───── Data to examine

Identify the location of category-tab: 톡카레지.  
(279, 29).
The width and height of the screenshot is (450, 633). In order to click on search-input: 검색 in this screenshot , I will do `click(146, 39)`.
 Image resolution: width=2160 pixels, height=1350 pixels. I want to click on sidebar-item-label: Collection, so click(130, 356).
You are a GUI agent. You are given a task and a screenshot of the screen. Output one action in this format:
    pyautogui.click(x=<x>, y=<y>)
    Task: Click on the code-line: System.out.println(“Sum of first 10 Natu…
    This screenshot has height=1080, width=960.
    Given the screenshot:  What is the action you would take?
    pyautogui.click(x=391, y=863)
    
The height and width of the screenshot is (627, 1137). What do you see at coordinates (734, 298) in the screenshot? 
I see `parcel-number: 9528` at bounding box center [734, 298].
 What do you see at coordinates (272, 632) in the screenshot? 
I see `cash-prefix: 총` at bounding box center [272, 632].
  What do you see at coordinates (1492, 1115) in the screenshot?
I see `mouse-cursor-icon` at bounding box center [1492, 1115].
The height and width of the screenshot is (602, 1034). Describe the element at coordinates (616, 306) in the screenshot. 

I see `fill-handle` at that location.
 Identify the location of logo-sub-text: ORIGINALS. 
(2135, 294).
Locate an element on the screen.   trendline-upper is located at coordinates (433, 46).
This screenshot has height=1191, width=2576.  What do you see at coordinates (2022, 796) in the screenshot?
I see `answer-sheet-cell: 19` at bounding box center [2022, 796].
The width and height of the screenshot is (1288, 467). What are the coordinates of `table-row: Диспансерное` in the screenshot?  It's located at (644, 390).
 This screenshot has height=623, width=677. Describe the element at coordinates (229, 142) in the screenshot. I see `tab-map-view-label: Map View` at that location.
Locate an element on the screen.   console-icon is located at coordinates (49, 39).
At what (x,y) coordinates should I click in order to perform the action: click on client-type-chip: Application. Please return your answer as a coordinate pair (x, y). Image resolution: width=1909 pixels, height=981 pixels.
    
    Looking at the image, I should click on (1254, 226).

──────────

Problem description —
Can you reproduce, word for word, the lines from the very first one up to and including the line containing "Image resolution: width=2160"?

Response area —
Identify the location of category-tab: 톡카레지.  
(279, 29).
The width and height of the screenshot is (450, 633). In order to click on search-input: 검색 in this screenshot , I will do `click(146, 39)`.
 Image resolution: width=2160 pixels, height=1350 pixels. I want to click on sidebar-item-label: Collection, so click(130, 356).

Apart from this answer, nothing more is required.